On March 13, the Seattle Community Colleges District Board of Trustees voted to drop “Community” from its name. Henceforth, SCCC will be known as Seattle Central College.
And the updated “SCC” isn’t alone. North Seattle College and South Seattle College also got shortened titles.
The Board of Trustees said that its decision was made after a yearlong study of national and statewide trends, as well as opinion surveys of students, employees, and community partners, and consultation with business and civic leaders, and representatives from Seattle Public Schools. Not all students, however, agreed, and held a protest earlier this month to opposed the name change.

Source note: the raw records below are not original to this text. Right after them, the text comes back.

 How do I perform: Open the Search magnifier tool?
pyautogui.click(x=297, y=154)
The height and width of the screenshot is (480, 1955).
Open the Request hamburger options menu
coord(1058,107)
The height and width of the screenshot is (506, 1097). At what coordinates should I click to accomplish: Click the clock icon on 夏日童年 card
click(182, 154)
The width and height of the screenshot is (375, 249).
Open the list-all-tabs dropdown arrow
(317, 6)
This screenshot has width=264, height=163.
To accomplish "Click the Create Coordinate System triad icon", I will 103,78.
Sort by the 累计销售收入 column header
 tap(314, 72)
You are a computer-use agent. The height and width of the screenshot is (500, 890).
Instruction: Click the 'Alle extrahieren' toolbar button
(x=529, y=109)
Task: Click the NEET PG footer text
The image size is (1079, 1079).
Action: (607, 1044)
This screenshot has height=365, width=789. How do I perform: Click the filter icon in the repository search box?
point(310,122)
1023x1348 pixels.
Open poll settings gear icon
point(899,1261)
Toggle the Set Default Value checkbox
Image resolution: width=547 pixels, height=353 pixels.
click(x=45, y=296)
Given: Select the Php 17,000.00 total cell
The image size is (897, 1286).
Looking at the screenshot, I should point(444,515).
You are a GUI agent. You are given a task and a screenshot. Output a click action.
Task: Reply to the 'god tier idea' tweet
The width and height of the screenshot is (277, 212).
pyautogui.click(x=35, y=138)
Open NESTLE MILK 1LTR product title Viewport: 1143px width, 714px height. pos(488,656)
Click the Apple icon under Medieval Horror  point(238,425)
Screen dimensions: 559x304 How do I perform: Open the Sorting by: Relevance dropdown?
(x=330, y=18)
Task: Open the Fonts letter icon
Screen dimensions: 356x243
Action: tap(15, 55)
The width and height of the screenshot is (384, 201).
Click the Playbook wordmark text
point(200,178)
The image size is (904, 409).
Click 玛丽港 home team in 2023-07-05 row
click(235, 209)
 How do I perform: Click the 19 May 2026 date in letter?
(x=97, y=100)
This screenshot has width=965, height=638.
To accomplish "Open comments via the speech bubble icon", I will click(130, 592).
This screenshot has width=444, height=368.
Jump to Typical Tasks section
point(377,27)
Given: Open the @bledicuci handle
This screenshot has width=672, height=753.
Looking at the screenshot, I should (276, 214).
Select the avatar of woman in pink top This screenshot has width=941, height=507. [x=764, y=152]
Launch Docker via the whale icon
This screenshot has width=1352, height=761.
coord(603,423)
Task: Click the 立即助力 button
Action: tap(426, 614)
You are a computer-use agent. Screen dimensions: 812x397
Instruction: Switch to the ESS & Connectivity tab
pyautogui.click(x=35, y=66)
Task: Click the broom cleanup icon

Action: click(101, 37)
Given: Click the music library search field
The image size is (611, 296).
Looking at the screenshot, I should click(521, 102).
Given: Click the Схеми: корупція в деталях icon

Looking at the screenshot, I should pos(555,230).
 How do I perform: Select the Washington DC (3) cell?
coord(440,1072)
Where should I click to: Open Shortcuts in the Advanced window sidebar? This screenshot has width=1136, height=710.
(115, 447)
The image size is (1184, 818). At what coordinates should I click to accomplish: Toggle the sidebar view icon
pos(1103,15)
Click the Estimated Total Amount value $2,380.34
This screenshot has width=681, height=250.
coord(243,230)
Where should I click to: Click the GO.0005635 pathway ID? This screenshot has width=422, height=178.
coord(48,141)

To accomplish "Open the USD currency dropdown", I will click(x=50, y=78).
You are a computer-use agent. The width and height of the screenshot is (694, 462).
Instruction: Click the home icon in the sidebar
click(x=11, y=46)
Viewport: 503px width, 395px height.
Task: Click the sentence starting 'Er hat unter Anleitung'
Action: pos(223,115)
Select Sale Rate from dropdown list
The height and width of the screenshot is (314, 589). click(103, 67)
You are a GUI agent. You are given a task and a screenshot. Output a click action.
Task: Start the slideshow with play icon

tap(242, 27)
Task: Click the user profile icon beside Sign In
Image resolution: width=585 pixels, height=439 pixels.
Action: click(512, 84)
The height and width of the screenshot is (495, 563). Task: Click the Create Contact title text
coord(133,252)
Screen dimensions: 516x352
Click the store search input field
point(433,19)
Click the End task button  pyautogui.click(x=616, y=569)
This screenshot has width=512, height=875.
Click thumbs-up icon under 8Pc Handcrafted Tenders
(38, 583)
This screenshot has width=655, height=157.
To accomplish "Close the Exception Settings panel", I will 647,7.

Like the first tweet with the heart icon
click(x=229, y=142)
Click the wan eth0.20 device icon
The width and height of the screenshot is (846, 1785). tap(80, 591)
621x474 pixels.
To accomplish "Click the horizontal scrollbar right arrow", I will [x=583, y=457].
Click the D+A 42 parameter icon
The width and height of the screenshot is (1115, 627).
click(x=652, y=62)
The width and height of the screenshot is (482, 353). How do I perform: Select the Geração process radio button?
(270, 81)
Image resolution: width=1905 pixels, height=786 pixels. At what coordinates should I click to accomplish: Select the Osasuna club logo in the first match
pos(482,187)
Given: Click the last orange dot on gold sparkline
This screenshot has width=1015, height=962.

“A community college really gives you a sense of community,” Carlos Hernandez, who has been a student at SCC for the last three years, wrote. “Sadly they didn’t informed [anyone] about it; the only thing they did was [send] us by email a survey that was available for one week. This survey just showed [everyone] the ‘positive outcomes’ of changing the name, but it didn’t show the negative impact that it may have in the community that our community serves.”
The name change isn’t the only thing different about “community” colleges these days, either. Whereas, initially, it was only possible to obtain an associate’s degree, now some bachelor’s degree programs are also available for people who have completed a two-year technical degree.
In her presentation to the Board, District Chancellor Jill Wakefield said, “We believe this will inspire prospective students to reach higher than they thought possible. With the same open admissions policies and the same low tuition, local students can start at a local college that can eventually take them all the way to a bachelor’s degree.”
Wakefield said that removing “community” from the colleges’ names will “signal that we are part of the baccalaureate level program” and “raise the ceiling” for all students.